Hospital Board Addresses Concerns About Staffing and Capacity at Regional Facilities
The board's session followed a report documenting conditions that advocates for patients and staff described as requiring urgent attention.
The board of the Regional Health System convened a special session last week to respond to a formal report on staffing and capacity conditions at the system's primary facilities, following a period in which concerns raised by nursing staff, patient advocates, and some members of the medical staff had accumulated in ways that board members said warranted direct attention. The session was not publicly noticed in advance in a manner that allowed for public attendance, a decision that several community health advocates criticized as inconsistent with the level of community concern about the issues being addressed.

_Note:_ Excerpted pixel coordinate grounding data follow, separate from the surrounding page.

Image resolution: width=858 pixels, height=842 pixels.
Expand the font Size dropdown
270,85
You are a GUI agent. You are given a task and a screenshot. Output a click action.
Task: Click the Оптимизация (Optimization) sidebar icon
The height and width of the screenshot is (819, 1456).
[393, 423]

The report, prepared by a consulting firm engaged by the board, documented nurse-to-patient ratios, emergency department wait times, and capacity utilization rates across the system's facilities and compared them with benchmarks established by state health authorities and national professional associations. In several areas, the report found conditions that fell below recommended standards. In the area of emergency department capacity, the findings were described by board members who spoke afterward as particularly concerning.
Board chair Miriam Alderton said the board had approved a set of immediate measures, including temporary staffing additions funded through the system's contingency reserves, while longer-range structural responses were developed. She said the board expected to hold a public session on the matter within the following month and would make the consulting firm's report available in full at that time.
Patient and nursing advocates who have been tracking conditions at the facilities said the board's response was a step in the right direction but expressed concern that the immediate measures were insufficient and that the timeline for longer-range action remained unclear. "We will be watching closely," said one advocate who declined to be named.